Corneal Transplant (Partial Penetrating Keratoplasty)

The cornea’s (clear crystal over the iris, or colored part of the eye) main function, in addition to protecting the intraocular contents, is to focus light and therefore it has to be clear and smooth. Generally due to age, disease or trauma, the cornea can become cloudy or irregular and a corneal transplant may become necessary.
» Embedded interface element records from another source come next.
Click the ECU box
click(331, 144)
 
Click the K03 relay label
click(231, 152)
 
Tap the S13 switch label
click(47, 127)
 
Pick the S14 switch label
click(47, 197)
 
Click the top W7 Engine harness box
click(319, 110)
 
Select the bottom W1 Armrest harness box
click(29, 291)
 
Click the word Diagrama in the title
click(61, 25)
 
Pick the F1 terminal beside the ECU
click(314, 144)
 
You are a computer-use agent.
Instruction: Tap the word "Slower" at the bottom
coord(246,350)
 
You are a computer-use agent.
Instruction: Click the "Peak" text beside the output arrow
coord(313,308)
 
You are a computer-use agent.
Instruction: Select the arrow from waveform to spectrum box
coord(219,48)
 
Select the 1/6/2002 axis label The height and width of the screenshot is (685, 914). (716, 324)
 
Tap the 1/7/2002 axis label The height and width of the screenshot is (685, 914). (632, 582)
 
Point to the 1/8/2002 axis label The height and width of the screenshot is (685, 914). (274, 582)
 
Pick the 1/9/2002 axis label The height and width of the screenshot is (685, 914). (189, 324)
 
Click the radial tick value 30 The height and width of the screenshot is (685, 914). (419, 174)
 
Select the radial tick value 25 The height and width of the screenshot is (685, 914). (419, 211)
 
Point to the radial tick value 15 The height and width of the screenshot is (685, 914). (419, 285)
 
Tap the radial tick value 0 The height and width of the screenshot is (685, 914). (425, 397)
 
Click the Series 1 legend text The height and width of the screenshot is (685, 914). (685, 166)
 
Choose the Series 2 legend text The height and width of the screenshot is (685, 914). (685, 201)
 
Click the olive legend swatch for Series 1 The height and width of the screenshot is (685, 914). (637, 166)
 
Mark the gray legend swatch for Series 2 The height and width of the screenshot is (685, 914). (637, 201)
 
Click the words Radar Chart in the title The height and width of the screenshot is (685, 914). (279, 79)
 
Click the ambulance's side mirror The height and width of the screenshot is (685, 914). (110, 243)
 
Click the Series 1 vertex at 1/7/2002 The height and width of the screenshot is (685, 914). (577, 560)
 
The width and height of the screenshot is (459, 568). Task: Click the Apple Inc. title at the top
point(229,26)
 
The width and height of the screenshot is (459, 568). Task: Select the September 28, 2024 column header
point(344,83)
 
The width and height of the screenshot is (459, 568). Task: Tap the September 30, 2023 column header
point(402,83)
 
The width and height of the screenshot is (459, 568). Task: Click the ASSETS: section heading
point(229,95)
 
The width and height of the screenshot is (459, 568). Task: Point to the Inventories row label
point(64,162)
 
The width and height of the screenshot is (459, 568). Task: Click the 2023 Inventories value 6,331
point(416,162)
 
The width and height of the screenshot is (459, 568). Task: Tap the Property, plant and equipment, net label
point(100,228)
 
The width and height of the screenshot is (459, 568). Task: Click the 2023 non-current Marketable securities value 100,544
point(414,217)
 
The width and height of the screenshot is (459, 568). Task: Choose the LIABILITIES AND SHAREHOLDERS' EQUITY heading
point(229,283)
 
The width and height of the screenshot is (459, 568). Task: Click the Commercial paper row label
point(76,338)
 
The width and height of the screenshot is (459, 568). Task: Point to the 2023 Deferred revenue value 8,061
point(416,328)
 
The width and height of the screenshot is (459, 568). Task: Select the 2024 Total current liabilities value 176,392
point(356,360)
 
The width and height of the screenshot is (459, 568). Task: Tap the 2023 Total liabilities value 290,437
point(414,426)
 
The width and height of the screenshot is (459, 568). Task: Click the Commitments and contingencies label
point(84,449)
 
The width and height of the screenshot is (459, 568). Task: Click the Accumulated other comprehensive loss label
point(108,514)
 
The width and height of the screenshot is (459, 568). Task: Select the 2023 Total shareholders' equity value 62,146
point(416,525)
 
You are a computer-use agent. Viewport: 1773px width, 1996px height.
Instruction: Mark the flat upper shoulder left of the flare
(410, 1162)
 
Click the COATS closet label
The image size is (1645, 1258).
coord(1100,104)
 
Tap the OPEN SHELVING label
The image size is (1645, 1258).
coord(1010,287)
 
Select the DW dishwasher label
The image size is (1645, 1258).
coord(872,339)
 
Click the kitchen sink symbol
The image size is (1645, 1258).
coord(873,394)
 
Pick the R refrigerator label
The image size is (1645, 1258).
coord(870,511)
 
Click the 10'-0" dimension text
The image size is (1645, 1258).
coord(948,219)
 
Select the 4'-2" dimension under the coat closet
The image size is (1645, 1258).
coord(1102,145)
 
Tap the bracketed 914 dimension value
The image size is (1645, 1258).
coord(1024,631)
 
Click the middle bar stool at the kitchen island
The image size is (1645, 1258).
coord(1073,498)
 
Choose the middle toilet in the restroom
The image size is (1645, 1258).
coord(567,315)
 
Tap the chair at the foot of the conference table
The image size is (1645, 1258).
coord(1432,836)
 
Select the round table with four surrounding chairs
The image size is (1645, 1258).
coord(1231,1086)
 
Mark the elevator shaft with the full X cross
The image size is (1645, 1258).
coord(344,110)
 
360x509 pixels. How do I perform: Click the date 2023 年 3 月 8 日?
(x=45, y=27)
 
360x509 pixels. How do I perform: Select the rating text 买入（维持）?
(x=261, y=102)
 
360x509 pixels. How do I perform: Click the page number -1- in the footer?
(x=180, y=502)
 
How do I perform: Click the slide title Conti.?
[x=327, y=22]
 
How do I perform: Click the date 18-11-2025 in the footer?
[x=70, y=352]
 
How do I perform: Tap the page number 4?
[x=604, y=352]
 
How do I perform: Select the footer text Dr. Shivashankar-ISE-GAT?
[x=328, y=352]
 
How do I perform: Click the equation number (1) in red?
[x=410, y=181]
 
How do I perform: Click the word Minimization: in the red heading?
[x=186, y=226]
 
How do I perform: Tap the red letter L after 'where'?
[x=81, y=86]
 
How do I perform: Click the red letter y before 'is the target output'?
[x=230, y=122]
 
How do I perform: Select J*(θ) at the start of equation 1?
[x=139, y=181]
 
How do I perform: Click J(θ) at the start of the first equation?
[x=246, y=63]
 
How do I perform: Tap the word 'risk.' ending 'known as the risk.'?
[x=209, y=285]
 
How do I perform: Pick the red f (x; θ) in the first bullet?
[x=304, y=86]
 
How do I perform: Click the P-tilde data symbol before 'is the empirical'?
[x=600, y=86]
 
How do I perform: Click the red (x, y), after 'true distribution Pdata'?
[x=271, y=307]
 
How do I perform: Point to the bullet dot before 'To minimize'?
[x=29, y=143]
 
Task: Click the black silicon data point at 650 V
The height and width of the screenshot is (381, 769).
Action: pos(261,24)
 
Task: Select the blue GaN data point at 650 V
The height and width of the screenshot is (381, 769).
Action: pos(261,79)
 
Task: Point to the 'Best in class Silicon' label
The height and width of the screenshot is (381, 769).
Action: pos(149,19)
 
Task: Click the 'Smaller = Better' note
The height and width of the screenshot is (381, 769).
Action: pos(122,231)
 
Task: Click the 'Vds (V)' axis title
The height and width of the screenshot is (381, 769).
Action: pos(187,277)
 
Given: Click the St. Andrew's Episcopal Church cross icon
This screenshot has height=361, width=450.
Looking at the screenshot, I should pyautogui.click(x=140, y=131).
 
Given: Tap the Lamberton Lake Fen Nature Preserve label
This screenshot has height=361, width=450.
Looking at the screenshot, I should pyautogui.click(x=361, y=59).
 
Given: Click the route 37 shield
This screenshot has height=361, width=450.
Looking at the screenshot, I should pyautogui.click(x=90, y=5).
The major reasons for a corneal transplant are to:

  • Improve vision by replacing the opaque or irregular corneal tissue
  • Preserve corneal anatomy and integrity for patients with thinning tissue or reconstruction after corneal perforation
  • Remove inflammation of corneal tissue that is unresponsive to antibiotics, etc.
  • Improve appearance of corneal scars that cause an opaque or whitish color to the cornea

corneal_transplantA corneal transplant (corneal grafting or penetrating keratoplasty) is one of the most common and successful of all transplants — about 40,000 are performed each year in the United States. During the procedure a damaged or diseased cornea is replaced with donated corneal tissue which is removed from a recently deceased person and processed by the Georgia Eye Bank.

The out-patient procedure lasts 30-45 minutes during which the patient is either awake, having received a local anesthetic, or asleep, having received a general anesthetic. It is performed by using a trephine, which looks like a round “cookie-cutter”, to remove only the central portion of a donor cornea.  Another trephine is used to remove the central portion of the patient’s cornea. Under a surgical microscope, the donor corneal tissue is placed into the recipient bed and sutured with generally 16-24 microscopic sutures which are finer than a human hair.

After surgery, eye drops are used until the graft heals. Success rates may be as high as 90%, though return of vision can be prolonged, often taking 6 months to 1 year.  The sutures are removed painlessly in the office, generally after a year or more.

Descemet’s Stripping (Automated) Endothelial Keratoplasty (DSEK/DSAEK)

The cornea remains clear because the cells on the innermost layer (endothelium) are able to pump fluid out of the cornea, keeping it in a relative dehydrated state. Endothelial cells do not regenerate. We are born with a certain amount and they slowly decrease throughout life. If the endothelial layer is depleted or damaged, the cornea swells and becomes cloudy.  Rather than transplanting the full thickness of the central cornea however, we can now, using advanced techniques, transplant just the innermost layers.

dsek_afterThe out-patient procedure lasts 30-45 minutes during which the patient is either awake, having received a local anesthetic, or asleep, having received a general anesthetic. It is performed by using a trephine to remove only the innermost layer of the central portion of a donor cornea obtained from a deceased person and processed by the Georgia Eye Bank. Then using only a very small incision that is either self-healing or may be closed with just a few sutures, the innermost layer of the patient’s cornea is removed and replaced by the donor tissue (as shown by white arrows). An air bubble is placed in the eye to keep the tissue in place. Although only a thin layer of tissue is actually replaced, the graft will help keep the entire cornea clear.

Offering several benefits over traditional methods of corneal transplant, DSEK is less invasive because, instead of removing and replacing the entire thickness of the central cornea, only a small microscopic incision is made. This leaves the eye much stronger and less prone to injury and provides a more rapid rate of visual recovery — 3 to 6 months rather than 1 to 2 years. There are less post-operative visits, fewer sutures to be removed (1-2 versus 16-24) and less chance of rejection and complications.